PROBLEM DESCRIPTION: Copy word for word the passage of the Babri Masjid report between "The Supreme Court" and "face conspiracy charges.", inclusive.

━━━━━ EXTRACT

The CBI told the SC that charges against BJP leaders LK Advani, MM Joshi and others must be revived as the politicians were part of a bigger conspiracy to demolish the Babri Masjid.

Babri Masjid

The Supreme Court on Thursday ruled that senior BJP leaders LK Advani, Murli Manohar Joshi and others must face trial for conspiracy in the Babri Masjid demolition case and that the trial must be completed in two years. The SC added that the trial could be held in Lucknow. However, it has reserved order on whether criminal conspiracy charges would be initiated against the politicians.

The Central Bureau of Investigation (CBI) on Thursday told the apex court that charges against Advani, Joshi and others must be revived as the politicians were part of a bigger conspiracy to demolish the Babri Masjid. Advani and Joshi have reportedly agreed to face conspiracy charges.

━━━━━━━━━━
━━━━━ DATA SHOWN

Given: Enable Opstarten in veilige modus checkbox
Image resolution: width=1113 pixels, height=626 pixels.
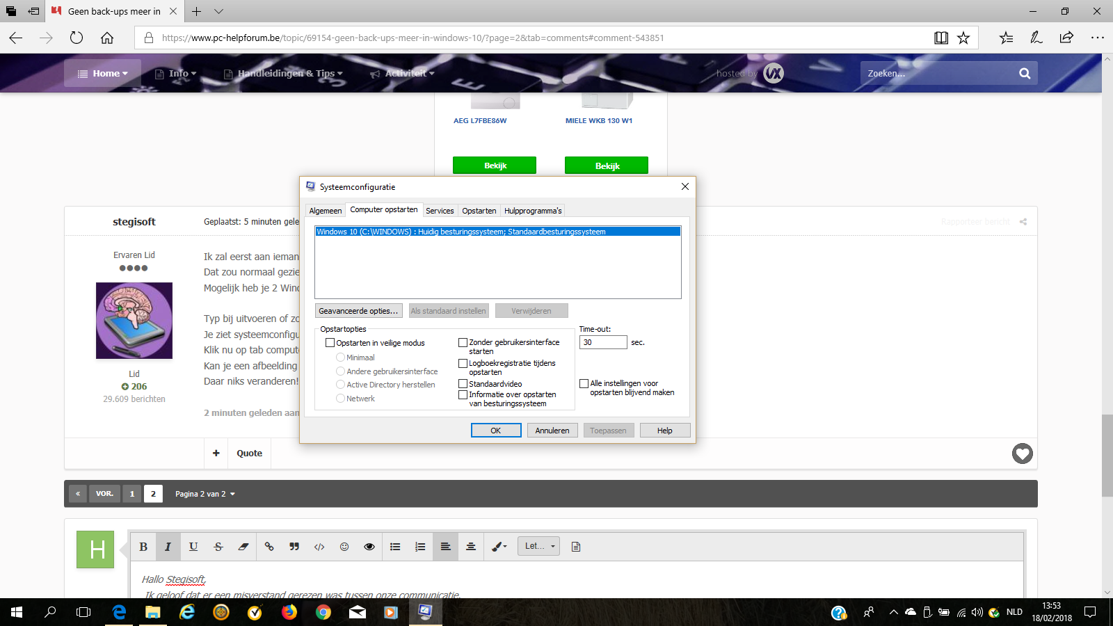Looking at the screenshot, I should tap(330, 343).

━━━━━━━━━━

TASK OUTPUT:
The Supreme Court on Thursday ruled that senior BJP leaders LK Advani, Murli Manohar Joshi and others must face trial for conspiracy in the Babri Masjid demolition case and that the trial must be completed in two years. The SC added that the trial could be held in Lucknow. However, it has reserved order on whether criminal conspiracy charges would be initiated against the politicians.

The Central Bureau of Investigation (CBI) on Thursday told the apex court that charges against Advani, Joshi and others must be revived as the politicians were part of a bigger conspiracy to demolish the Babri Masjid. Advani and Joshi have reportedly agreed to face conspiracy charges.